Piedra sobre piedra, unidas con exactitud, elevadas poderosamente hacia arriba y suspendidas en los arcos, los acueductos romanos siguen, casi todos derruidos, en diferentes sitios de Europa. Dejados por el tiempo y la historia, semejan las vertebras de una quimera o los trazos de un enigma geométrico resuelto. Pero entre todos estos vestigios hay uno, el de Segovia, que se impone por su conservación milagrosa.
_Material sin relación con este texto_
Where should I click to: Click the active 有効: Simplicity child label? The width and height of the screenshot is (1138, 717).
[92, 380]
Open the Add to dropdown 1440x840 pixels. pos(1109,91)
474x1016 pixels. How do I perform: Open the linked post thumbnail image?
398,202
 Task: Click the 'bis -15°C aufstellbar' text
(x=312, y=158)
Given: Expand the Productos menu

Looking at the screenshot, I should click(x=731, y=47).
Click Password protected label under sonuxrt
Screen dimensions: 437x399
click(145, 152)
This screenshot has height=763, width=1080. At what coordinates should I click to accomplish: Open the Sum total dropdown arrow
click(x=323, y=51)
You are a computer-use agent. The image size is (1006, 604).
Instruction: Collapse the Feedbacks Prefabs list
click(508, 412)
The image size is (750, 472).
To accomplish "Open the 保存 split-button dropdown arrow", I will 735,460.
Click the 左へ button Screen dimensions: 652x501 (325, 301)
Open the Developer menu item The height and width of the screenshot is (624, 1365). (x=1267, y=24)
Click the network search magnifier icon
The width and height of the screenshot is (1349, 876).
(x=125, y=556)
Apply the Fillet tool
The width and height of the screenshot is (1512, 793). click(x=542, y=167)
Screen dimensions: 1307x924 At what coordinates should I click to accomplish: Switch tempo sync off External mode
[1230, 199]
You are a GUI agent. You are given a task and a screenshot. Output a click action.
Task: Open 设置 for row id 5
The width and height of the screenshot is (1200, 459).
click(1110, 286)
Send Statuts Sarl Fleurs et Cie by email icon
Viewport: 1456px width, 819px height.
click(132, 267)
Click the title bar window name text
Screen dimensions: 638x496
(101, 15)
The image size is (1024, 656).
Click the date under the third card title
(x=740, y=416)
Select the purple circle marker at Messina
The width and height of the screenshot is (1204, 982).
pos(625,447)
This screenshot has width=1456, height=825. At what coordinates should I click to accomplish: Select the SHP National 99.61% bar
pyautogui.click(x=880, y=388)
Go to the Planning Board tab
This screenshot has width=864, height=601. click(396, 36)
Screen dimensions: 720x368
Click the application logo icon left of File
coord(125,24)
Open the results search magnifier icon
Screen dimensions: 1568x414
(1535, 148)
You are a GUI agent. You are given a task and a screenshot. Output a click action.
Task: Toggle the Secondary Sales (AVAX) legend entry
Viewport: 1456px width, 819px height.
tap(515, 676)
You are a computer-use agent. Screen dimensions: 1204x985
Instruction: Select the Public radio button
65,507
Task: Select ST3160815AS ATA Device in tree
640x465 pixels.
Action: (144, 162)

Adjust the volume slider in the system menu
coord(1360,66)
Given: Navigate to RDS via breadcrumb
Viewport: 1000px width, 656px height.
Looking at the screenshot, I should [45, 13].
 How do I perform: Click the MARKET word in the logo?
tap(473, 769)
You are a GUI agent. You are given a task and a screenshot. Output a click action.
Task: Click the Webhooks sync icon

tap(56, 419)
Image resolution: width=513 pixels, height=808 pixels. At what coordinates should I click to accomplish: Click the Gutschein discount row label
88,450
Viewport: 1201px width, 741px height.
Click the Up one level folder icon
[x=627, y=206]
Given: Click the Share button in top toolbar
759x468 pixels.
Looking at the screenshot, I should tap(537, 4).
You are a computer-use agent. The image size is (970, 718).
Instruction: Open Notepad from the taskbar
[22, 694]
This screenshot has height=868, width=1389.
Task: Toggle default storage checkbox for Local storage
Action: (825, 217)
Lo he visitado de nuevo. Y el vórtice condensado de una civilización ya transcurrida me ha vuelto a estremecer con claridad. Aunque claridades de este tipo –hablo de la impresión que provoca la ruina– son tan intensas como inasibles. Por esta razón, y por los modos en que están escritos, son admirables el poema de Rodrigo Caro “A las ruinas de Itálica” y el ensayo de Yourcenar “El tiempo, gran escultor”. En ambos se canta a esa impronta de los objetos convertida, por la intermediación del asombro y la nostalgia, en pétrea belleza.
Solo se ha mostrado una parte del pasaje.